» The exercise
Please continue the Prague family travel blog below, picking up right after its final sentence.

I forgot that it was Sunday morning and so none of the pastry shops were open yet. So I wandered back to the apartment and we played with the boys for a while. Then, we got them all bundled up for a little walk around the neighborhood. After we wandered on our own, we met the owner of the apartment where we're staying and he took us on a mini-tour of the neighborhood and showed us where all of the good restaurants are, where to get groceries and gave us some ideas of things to do with kids. He's a super nice guy, and after we leave, I will post his website so anyone who is thinking of coming to Prague can contact him to rent this great apartment. 

So far, the only thing I know I forgot when packing was a belt for myself. I've recently lost a bit of weight, so having a belt is not an option. So, we went to the nearby mall and got a belt, saw where the grocery store was, and made plans to return later when the boys took a nap. After the mall, we walked back to the square and got our first taste of the food from the Christmas market. Sausages and fresh bread with mulled wine for me and beer for Chad. 

The boys had started nodding off in their strollers, so it was time for an official nap. We headed back to the apartment and put them down. They slept for almost three hours. I had time to take a little nap myself and head back to the grocery store to pick up stuff so the boys and us could have some meals at the apartment. When the boys woke up, we wandered around the square --now teeming with families-- then drank some more mulled wine (Chad and me, not the boys). We met up with our friend, Nyssa for dinner and then went to a concert after in St. Nicholas's church which is right on the Old Town Square. 

A little side note about all of these trips outside. It is significantly colder in Prague than the moderate "winter" Delhi weather we're used to. So each trip requires about 10 minutes worth of adding on layers so our boys don't freeze. when we're finally finished with the thermal onesie, outer clothes, hat, coat and gloves, the boys look like little Michelin men. 

Back to the concert... Being a classically trained musician, one of the things I miss most about the US, Europe, or pretty much any other major city outside of Delhi is really high-quality classical music. In India, there is a really vibrant classical and folk arts scene, and since we've arrived in India, there's been an emergence of new bands that fuse Indian and Western pop music. But, there really isn't any significant Western Classical music scene, and I miss operas and symphonies more than is really reasonable. So, I was thrilled that there was a chamber orchestra concert with soprano and trumpet soloists right on the square last night. 

The boys sat really well through the whole concert. Both of our boys love listening to live and recorded music. But, as it was already well past their bedtime in India, Ezra fell asleep after about 15 minutes. Cedric was a trooper and really tried to stay awake. At one point, he had his eyes most of the way closed and the audience started to applaud at the end of a piece and Cedric, very half-heartedly, woke up and clapped along, then laid his head back down on Chad's shoulder. 

When we returned to the apartment, the long day of walking, bundling and eating had caught up with everyone, so we put the boys to bed, had a glass of wine with Nyssa and chatted for a bit. Then, we went to bed ourselves. 

Here's a preview for tomorrow's post: the boys did not sleep until 6:30 AM.  Ugh. 

Love and Safe Travels, 

Sunday, December 22, 2013

Prague: Day 1

We've arrived! And I have to say, flying to Europe from Asia is barely easier than flying to North America. The boys did great all day long (and it was a LONG day getting here!). We woke them up at 3:00AM and headed to Indira Ghandi International Airport. Despite recent diplomatic issues between the US and India, going through immigration and security at IGI was as uneventful as ever. In fact, I think we set a new record for going from our door all the way through security at just under one hour!

» Source data
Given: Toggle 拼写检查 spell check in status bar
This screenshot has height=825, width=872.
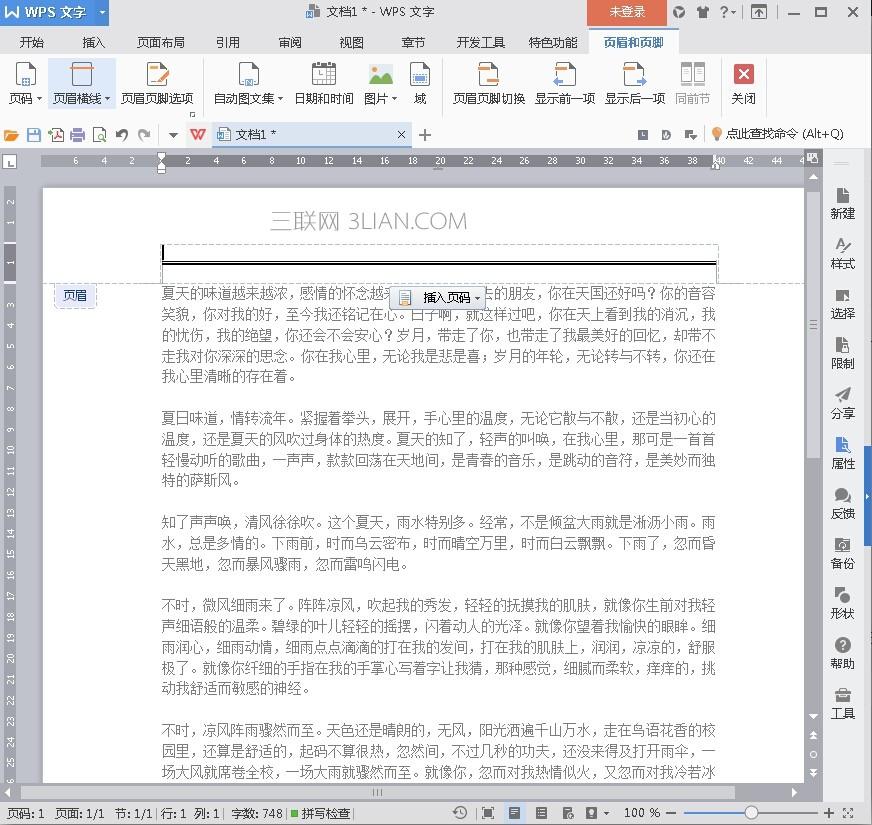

» Reply to the task
And Cedric discovered moving sidewalks:

We flew from New Delhi to Istanbul. On the flight, the boys watched movies on the iPads (Cars, Finding Nemo and Planes), which is something we don't let them do at home. Needless to say, they loved their screen time and we loved not having to chase them up and down the plane for six hours. They stayed in their seats very well and napped on and off. 

Our layover in Istanbul was too long. Our flight to Prague didn't leave for six hours. Thankfully, Istanbul boasts the best Star Alliance lounge in the world. The have the best food and a great playroom for the boys. The only issue was that the whole airport was so crowded we felt we were bumping into people all over the place. I guess that's what we get for traveling the weekend before Christmas.

Cedric enjoyed eating the delicious baklava in the lounge, and Ezra loved watching the real planes and cars outside.

By the time we boarded the flight to Prague, the boys were pretty tired and it was approaching their bedtime. So, they watched movies a bit more and then both boys crashed for the duration of the flight.  I think Chad and I even got a bit of shut eye. 

We landed in Prague and were embraced by the wonderfully cool and crisp air. We're so glad to be in Europe for winter break. The boys, however, didn't share our joy and when we put their coats on, Cedric lost it and had an epic tantrum that lasted twenty minutes while we were in the car on our way to our apartment in Old Town. I apologized profusely to our driver. Two-year-old tantrums can make time stand still. 

When we got to the apartment, we got the boys settled in and met our friend, Nyssa, who traveled all the way from the US to meet us for this vacation. Nyssa met us underneath the beautiful Christmas tree that is in the Old Town square. What a great Christmas gift for us and for the boys. 

The apartment where we're staying is great. The owner met us and showed us around. He's going to give us a brief tour on Sunday morning so we can get our bearings. We're looking forward to a week of cold weather, great food, conversation and beautiful sights. 

More to come! 

Tuesday, December 17, 2013

When The Stars Align

All of the stars have aligned. When we started our job search we never dreamed that we would be presented with such an amazing opportunity. All of our wants and a few bonus features for our next home have been met. The city is clean, they had jobs for both of us, and our marriage will be legally recognized!

We are happy to announce that in August 2014 we are moving to Amsterdam in the Kingdom of the Netherlands.

Here is a flash back photo from when we first went to Amsterdam in 2008!

Smiles ear to ear!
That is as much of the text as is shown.